The vast majority – whether they were exploiters or exploited – had some direct relationship as consumers to the products they produced. Throughout history small farmers and small craftsmen have produced goods for their own consumption and then traded the surplus in a small, local market – after paying what they owed to the ruling class in the form of tithes, rents and tributes.
The emergence of capitalism created a new situation. With the rise of factory production and the driving of most of the peasants from the land, the majority of working people now owned little or no property. Craftsmen who had previously owned their tools, and peasants who had owned small land holdings, now found themselves in factories where they owned none of the instruments of production.
They owned only one thing – their ability to work. In order to eat they had to sell themselves daily to the capitalist employers. To describe this new class Marx used a term from ancient history. In ancient Rome the “proletarii” had been a small class of day labourers who owned only their ability to labour.
When Marxists use the word “proletarian” they are using a scientific category which means far more than just somebody who goes to work in the morning. The term “proletarian” may sound a bit pompous (in English speaking countries) in a factory leaflet. But it is essential when we are trying to understand, scientifically, how society works.

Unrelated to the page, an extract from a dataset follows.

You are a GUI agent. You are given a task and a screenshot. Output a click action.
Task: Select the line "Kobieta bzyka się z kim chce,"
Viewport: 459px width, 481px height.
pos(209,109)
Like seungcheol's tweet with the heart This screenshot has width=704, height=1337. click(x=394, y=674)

The proletariat, by definition, owns none of the means of production. Of course, today the better off workers own cars, houses, sound systems etc. But they do not own the factories, the offices, the machinery or the tools of their trade.
This puts the bosses at an enormous advantage. They turn their wealth into social power; they enforce the basic inequality in property ownership into inequality in the eyes of the law. Flesh and blood can be put on this idea if we think about the daily experience of millions of workers in non-union workplaces, facing the constant threat of arbitrary dismissal. The boss can sack you; you can’t sack him or her. The employer can make sure you “never work in this industry again”.

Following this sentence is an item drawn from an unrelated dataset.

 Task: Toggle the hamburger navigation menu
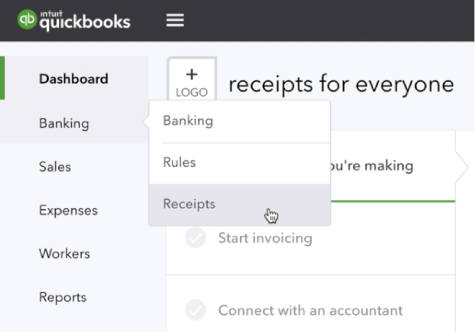click(175, 21)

Even the terms of dismissal reported to the DWP by the boss can determine whether you get the full amount of dole. If your boss breaks a contract with another boss, a lengthy and expensive legal battle will ensue. The aim will be to make sure that the whole system of binding contracts, on which capitalist commerce takes place, is not undermined. But the boss can terminate your contract of employment at will. If you have been working for less than two years at your workplace you have no right to appeal for unfair dismissal. Even if you do appeal, you do not have the right to be reinstated.
That we have got any employment rights at all, a limited working day, and in some countries a minimum wage, is due to the fact that workers exercise the only social power we have – getting together to enforce our demands through united action.
In short, the class struggle. Marxists see the class struggle as a logical and inescapable consequence of class structure. Without ever hearing the word socialism – or even “proletariat” – the working class is forced spontaneously to resist the capitalists’ attempts to dictate the terms of exploitation.
Out of this spontaneous struggle comes collectivity. To stand a chance against not just one boss but whole banqueting halls full of them, combined in their employers’ federations, backed by their police chiefs, their newspapers and TV stations, the workers have only one weapon: solidarity.
What revolutionary communism is about is simply this; do we use that solidarity to win a bigger slice of the cake, for some of us, for a short while? Or do we want – as the old socialist saying goes – “the whole damn bakery”?
The working class, because it owns no property of its own in the means of production, can only seize hold of the means of production collectively; by expropriation without compensation.
The proletariat is the first class in history which has a real chance of bringing in a classless society. There is no class below the proletariat for us to rule over when we win. There is nothing in our daily lives which teaches us to see other human beings as our wage slaves.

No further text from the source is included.